Radiating out from Delhi into the National Capital Region are two expressways. The one in the east runs 22 km through Noida and Greater Noida. The other in the south stretches for 18 km between Dwarka and Kherki Daula. On either side of both these expressways are vast expanses that have been opened up for development by realtors.
While the southern dream has been soured by the inability of the authorities to provide basic amenities like water and sewage in the proposed residential zones, the eastern hub enjoys excellent infra structure, but completion of housing projects there has been hampered by unforeseen reasons.
Along the Noida Expressway that links the capital to Greater Noida — and from there via Yamuna Expressway to Agra — the authorities acquired huge tracts from farmers and auctioned them to realty companies after putting into place reliable water, sewage, electricity and road systems. The delays in implementing the housing projects there are, therefore, clearly due to the failure of realtors to raise finances as well as legal and other hurdles.
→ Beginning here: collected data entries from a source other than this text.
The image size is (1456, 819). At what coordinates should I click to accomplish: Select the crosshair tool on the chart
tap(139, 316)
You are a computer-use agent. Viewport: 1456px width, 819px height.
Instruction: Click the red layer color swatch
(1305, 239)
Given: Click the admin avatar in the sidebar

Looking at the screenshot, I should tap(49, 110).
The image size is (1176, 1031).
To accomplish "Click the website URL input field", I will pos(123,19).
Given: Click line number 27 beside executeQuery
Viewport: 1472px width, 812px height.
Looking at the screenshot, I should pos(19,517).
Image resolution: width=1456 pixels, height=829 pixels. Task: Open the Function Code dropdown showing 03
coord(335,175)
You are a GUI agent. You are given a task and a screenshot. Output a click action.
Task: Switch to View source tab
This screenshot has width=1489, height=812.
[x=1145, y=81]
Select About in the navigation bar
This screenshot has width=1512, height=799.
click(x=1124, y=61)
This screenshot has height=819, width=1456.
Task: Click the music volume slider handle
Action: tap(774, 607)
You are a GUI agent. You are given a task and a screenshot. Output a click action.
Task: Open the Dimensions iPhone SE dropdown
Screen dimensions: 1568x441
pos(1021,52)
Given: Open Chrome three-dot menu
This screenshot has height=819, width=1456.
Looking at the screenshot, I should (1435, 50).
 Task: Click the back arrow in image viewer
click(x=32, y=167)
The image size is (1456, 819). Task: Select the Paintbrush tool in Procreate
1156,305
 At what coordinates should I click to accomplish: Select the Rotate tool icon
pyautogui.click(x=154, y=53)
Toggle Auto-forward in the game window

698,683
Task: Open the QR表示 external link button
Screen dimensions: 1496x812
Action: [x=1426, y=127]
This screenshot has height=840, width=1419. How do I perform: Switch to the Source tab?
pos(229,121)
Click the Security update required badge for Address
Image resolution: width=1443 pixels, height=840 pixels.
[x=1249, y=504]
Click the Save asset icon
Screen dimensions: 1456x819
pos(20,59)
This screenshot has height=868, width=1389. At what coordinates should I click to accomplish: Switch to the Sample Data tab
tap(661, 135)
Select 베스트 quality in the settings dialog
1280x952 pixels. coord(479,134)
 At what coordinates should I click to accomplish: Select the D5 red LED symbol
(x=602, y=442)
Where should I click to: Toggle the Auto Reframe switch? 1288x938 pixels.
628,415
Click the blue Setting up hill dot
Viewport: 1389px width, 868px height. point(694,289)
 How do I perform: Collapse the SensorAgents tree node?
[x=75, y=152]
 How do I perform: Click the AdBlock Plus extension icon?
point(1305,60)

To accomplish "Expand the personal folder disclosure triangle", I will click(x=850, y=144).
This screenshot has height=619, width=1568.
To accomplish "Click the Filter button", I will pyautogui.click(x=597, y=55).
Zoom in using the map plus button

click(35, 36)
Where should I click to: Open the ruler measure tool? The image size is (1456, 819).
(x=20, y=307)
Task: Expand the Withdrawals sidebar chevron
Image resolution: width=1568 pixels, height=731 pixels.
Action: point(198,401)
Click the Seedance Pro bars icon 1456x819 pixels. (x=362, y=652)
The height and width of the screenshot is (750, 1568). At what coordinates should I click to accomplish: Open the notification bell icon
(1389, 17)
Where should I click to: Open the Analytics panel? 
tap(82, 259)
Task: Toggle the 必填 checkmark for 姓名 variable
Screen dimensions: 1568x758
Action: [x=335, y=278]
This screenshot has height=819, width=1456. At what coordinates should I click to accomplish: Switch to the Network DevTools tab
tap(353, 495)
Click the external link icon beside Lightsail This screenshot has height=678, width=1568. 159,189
The Unitech project called Grande was launched in 2007 across 350 acres. After eight years, it is yet to be completed.Launched at a premium pricing of Rs 7,000 per sq ft, the houses were to be built around an 18-hole golf course. But paucity of funds has slowed down the construction. As for the golf course, all that Unitech has come up with is a sorrier 9-hole course.
While funds are a problem for real estate companies, they are ironically unable to collect more money because the incomplete projects have led to a fall in prices. At Jaypee's 800-acre Wish Town, for instance, where construction started in 2008, prices have remained stagnant in the Rs 4,000-10,000 range.
Jaypee launched around 35,000 housing units along with a hospital, school and two golf courses -one 18-hole and the other a 9-hole one. The golf courses are ready and the group has started giving possession. A company spokesperson claimed by February 2016, around 5,400 buyers will get possession and by December, another 7,000 apartments will be handed over. He said the Wish Town project will be completed by 2018.
Similarly, the projects undertaken by 3C such as Boulevard, Panache and Zing are running behind schedule, as are many others initiated by other companies. The builder claimed that one of the biggest factors for the delay was the agitation for higher compensation by farmers whose land had been acquired. As Anil Sharma, CMD of Amrapali, pointed out, a number of his company's projects on the Noida Expressway was affected by protesting farmers who descended on the roads several times between 2011 and 2014. The air of uncertainty caused by these protests kept potential buyers away.
There was also the October 2013 judgment of the National Green Tribunal banning construction within a 10-km radius of the Okhla Bird Sanctuary. While the ban was finally lifted in August 2015, the interregnum saw no possibility of the completion certificates being awarded and, therefore, no possession being given by the builders despite the construction of thousands of apartments being completed.
Besides the delays, the poor buyer response has deflated the potential boom along the expressway . However, in all honesty, the buyers were only being wary about the generally poor quality of construction, except a few like JP and ATS, in the area.While this led to the flight of high networth individuals, the builders argue that they were forced to cut corners be cause the interminable delays were affecting their bottom lines. A builder explained that during the period when little work could be done, the prices of cement and steel went up, reducing their margins.
The Expressway set back is a ruinous blend of causes and effects.
The missed deadlines have scared away potential homebuyers, leaving constructors with depleted budgets and little money to complete their projects, further delaying the transfer of ownership to buyers. The vicious circle is yet to come to a halt.